▶ [Try it] Print, exactly as they stand, the lines from the start of the listing to the line containing "Tap the share", inclusive.

********************

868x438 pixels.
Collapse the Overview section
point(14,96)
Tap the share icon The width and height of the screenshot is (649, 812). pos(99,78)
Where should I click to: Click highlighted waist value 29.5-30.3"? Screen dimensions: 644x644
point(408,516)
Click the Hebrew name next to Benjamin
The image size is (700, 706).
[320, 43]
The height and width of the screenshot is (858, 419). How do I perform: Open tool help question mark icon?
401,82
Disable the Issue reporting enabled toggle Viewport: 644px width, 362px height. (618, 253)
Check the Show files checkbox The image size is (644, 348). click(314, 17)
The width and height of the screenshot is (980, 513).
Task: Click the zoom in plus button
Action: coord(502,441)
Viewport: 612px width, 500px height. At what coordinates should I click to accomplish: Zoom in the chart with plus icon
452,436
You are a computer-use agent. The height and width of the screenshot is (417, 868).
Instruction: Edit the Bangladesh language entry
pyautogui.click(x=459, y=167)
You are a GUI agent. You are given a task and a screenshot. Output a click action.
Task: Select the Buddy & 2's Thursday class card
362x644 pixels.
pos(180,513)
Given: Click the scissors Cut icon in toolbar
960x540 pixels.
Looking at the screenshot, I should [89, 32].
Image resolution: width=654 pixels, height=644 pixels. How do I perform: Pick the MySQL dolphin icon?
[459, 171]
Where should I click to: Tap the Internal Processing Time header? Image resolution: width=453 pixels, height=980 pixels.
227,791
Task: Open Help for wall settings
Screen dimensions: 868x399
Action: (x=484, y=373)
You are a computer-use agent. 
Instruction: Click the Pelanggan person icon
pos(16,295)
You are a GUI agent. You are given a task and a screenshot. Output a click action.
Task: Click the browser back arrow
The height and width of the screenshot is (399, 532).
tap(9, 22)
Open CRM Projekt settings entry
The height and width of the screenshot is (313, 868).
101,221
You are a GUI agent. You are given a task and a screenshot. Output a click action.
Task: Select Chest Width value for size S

********************

▶ [Exercise solution]
868x438 pixels.
Collapse the Overview section
point(14,96)
Tap the share icon The width and height of the screenshot is (649, 812). pos(99,78)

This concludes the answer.